New Exhibit Focuses on Workforce at Historic Jekyll Island Club
JEKYLL ISLAND, Ga. (WTOC) - A new exhibit tells the stories of the African Americans who worked at Jekyll Island’s famous Jekyll Island Club. “In the Service of Others” is on display at the Mosaic Museum in honor of Black History Month.
It explores the lives of the employees who helped build and maintain the resort as well as worked for the wealthy families who vacationed there.
You’ll also learn how these employees desegregated Jekyll Island in the 1960s. The exhibit is a compilation of photos, archives and oral history from club employees and their relatives. It centers largely around a man named Charlie, who played a role in several key moments in the island’s history.
”He was the foundational block of what turned into just a massive massive web of families and friends and relations that were the African American community here at Jekyll. And Charlie personally goes back, he was one of the individuals that was there before the club existed. He actually rowed some of those investors out in a rowboat to look at it before the club was there, and he would serve and work on the island his entire life until the club closed at the outbreak of World War II,” Director of Historical Resources Michael Scott said. “We feel whole about what we can say about his life, about his work out here in a way that you don’t always get when you’re doing historic research and you’re trying to tell stories of people whose records were not always necessarily kept.”
Scott hopes this exhibit inspires visitors to think about the stories worth telling and saving in their own lives.
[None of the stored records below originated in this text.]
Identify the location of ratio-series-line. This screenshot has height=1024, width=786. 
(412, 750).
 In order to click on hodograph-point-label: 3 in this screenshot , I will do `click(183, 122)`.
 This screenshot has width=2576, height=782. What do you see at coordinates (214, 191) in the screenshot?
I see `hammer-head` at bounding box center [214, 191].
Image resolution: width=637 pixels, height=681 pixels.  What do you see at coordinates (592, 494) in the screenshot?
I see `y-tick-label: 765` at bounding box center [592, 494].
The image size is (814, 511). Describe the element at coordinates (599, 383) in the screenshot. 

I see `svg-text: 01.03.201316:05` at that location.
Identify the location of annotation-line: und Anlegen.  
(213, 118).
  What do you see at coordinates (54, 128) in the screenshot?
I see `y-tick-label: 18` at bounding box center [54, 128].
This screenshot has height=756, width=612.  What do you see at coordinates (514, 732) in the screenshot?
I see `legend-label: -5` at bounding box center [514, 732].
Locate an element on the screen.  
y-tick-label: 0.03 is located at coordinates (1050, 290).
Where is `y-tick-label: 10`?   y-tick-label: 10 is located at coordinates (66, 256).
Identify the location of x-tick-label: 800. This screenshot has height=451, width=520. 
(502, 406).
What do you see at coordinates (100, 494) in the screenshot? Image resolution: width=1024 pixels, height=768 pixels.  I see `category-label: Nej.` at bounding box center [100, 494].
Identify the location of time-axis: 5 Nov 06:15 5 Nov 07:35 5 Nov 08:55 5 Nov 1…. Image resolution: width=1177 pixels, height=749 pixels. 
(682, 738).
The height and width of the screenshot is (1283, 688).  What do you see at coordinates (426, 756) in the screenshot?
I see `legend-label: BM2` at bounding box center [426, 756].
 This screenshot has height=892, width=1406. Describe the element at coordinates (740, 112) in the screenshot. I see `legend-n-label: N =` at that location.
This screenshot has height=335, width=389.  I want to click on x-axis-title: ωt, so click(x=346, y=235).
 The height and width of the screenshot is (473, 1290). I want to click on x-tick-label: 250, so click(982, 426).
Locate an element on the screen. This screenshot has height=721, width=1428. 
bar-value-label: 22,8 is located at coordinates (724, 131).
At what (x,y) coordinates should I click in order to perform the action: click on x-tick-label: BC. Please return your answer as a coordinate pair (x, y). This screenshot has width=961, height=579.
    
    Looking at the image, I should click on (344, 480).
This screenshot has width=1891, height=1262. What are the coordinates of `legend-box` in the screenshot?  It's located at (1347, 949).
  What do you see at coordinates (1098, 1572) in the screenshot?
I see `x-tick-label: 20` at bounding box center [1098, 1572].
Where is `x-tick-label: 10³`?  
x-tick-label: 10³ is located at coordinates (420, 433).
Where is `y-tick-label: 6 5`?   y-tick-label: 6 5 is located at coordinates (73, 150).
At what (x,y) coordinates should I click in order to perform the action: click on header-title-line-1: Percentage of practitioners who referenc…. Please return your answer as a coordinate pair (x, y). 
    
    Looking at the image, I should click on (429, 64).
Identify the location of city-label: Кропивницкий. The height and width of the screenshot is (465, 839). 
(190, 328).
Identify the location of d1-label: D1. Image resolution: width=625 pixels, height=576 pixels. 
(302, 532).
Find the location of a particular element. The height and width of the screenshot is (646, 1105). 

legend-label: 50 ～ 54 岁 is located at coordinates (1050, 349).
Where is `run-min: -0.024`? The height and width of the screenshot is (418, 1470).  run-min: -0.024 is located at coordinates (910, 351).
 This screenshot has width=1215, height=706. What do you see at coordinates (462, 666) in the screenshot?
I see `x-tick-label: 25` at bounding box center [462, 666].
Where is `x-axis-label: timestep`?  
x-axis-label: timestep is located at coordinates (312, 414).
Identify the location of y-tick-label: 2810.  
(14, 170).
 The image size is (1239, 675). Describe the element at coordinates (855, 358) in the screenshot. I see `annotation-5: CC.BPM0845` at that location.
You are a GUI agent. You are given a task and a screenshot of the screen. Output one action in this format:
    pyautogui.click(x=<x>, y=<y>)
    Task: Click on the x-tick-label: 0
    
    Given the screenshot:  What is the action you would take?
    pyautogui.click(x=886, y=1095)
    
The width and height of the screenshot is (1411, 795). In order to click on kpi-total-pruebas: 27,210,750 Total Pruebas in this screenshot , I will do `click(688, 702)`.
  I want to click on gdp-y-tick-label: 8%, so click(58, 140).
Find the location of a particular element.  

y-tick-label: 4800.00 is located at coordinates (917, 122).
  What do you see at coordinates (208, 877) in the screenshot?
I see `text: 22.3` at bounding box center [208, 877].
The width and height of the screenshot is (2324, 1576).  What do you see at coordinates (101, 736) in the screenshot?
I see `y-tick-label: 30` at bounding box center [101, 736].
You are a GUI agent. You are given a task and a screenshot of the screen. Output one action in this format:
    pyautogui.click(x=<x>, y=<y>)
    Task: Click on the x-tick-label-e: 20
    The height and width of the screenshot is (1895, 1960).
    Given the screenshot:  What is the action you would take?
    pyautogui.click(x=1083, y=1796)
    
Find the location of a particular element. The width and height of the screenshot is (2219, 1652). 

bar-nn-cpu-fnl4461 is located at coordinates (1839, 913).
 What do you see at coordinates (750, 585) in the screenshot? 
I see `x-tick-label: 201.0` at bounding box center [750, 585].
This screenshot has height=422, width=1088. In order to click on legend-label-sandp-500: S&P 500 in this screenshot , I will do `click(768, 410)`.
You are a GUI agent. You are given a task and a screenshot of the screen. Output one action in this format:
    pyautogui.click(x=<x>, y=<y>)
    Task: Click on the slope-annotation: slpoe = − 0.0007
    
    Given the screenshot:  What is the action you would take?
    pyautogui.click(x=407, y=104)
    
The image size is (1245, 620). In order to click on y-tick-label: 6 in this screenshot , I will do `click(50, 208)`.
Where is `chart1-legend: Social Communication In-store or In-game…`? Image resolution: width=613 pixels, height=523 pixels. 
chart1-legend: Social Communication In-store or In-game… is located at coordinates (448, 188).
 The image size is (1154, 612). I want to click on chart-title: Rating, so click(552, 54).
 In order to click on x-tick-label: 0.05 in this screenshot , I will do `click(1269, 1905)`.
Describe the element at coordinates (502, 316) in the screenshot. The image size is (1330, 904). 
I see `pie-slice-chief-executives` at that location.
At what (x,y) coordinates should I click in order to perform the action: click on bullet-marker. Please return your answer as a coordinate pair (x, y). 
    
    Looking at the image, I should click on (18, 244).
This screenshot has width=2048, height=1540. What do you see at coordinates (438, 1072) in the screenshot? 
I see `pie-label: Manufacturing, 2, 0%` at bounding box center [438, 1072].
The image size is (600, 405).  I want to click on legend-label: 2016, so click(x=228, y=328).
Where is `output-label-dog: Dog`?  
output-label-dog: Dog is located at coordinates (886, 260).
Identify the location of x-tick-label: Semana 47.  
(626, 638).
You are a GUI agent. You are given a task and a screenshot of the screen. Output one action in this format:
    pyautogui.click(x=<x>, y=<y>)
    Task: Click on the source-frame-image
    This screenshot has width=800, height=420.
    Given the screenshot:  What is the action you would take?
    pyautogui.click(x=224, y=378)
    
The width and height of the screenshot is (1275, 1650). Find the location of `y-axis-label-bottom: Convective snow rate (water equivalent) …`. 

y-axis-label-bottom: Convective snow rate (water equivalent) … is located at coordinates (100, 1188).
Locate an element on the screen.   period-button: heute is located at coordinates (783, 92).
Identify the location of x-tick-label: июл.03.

”There’s something I would hope we could provoke people into doing which is maybe exploring their own family. Exploring their own story and thinking ‘Well, man, we have these stories because people were talking about it, and this is a cool old photo. My grandmother has a cool photo with a bunch of old people in it, but they were young then. Maybe I should ask her who were these people in the photo,’” Scott said. “People could be doing the work of the historian, of collecting their own family histories.”
“In the Service of Others” will be on display through the end of the month at the Mosaic Museum on Jekyll Island. It’s open every day from 9:00 a.m. to 5:00 p.m. Tickets cost $9 for adults and $7 for children.
In addition to the exhibit, the Jekyll Island Authority is offering an accompanying tour. That’s available every Saturday and Sunday this month from 2:00 p.m. to 3:30 p.m. Tickets cost $25 for adults and $12 for kids.